Overview
The TLE5009 is an angle sensor with analog outputs. It detects the orientation of a magnetic field by measuring sine and cosine angle components with Giant Magneto Resistance (GMR) elements. It provides analog sine and cosine output voltages that describe the magnet angle in a range of 0 to 360°.
The differential GMR bridge signals are temperature compensated and independent of the magnetic field strength to maintain constant output voltage over a wide temperature and field range. The analog output is designed for differential applications.
The output voltages are designed to use the dynamic range of an A/D-converter using the same supply as the sensor as voltage reference. Product type TLE5009-E2000 and TLE5009-E2010 are intended for use in circuits with 5 Volts supply. Product types TLE5009-E1000 and TLE5009-E1010 are intended for use in 3.3V applications. Product types TLE5009-E2010 and TLE5009-E1010 have improved angular accuracy achieved by production trimming at two temperatures.
Features
• 3V to 5.5V operating supply voltage
• Low current consumption and very quick start up
• Overvoltage detection
• 360° contactless angle measurement
• Output amplitude optimized for circuits with 3.3V or 5V supply voltage (type -E10x0 or -E20x0 respectively)
• Immune to airgap variations due to GMR based sensing principle
• Output amplitude constant over a wide temperature range: -40°C to 150°C (junction temperature)
• High accuracy typically 0.6° overall angle error
• AEC-Q100 automotive qualified
• Green package with lead-free (Pb-free) plating
Target Applications
The TLE5009 GMR angle sensor is designed for angular position sensing in automotive applications.

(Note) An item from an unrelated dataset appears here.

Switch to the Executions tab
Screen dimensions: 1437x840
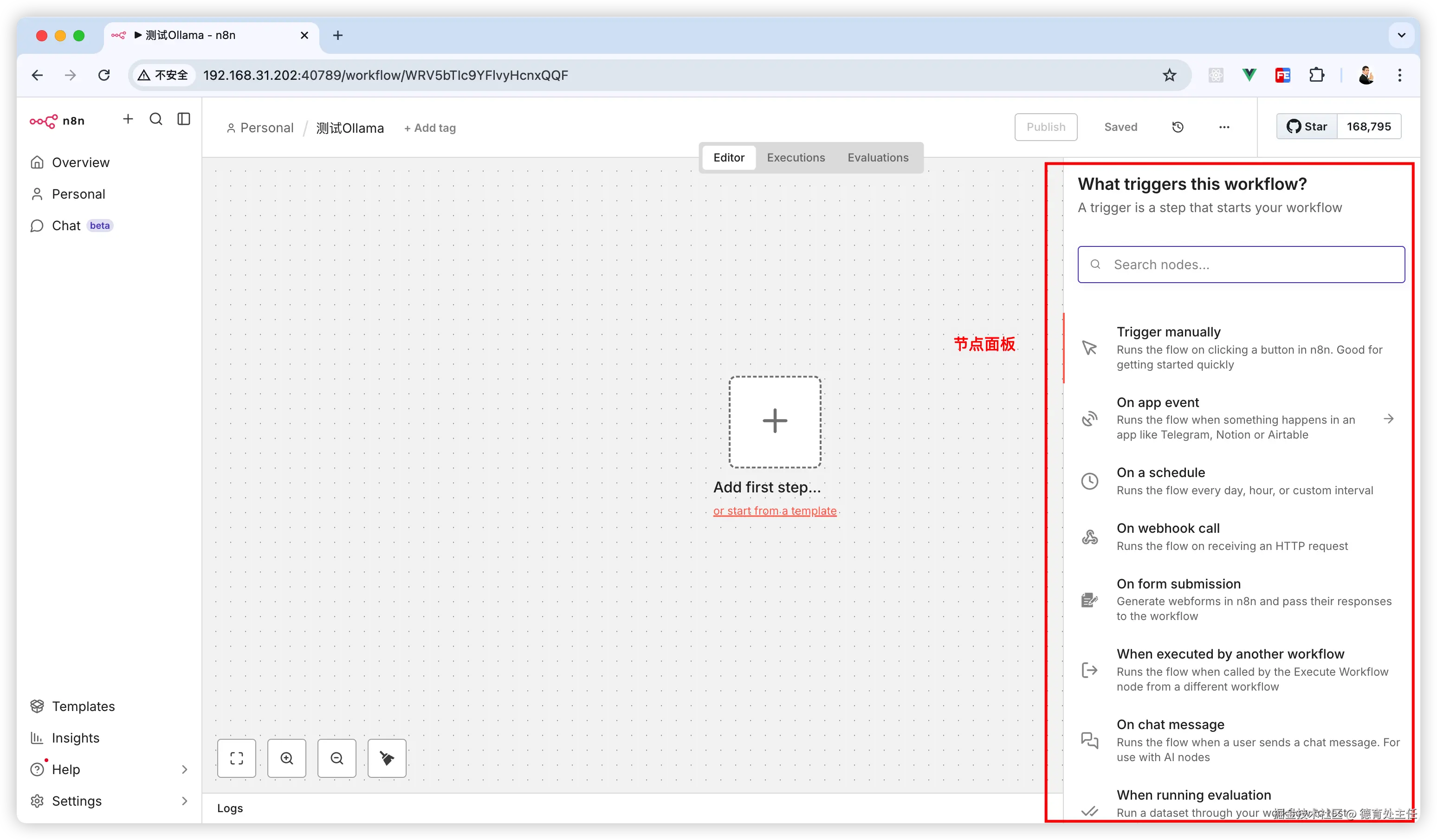[x=796, y=157]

Its high
accuracy combined with short propagation delay makes it suitable for systems with high speeds and high accuracy
demands such as rotor position measurement for electric motor commutation. At the same time its fast start-up
time and low overall power consumption enables the device to be employed in low-power applications. Extremely
low power consumption can be achieved with power cycling, where the device excells with fastest power on time.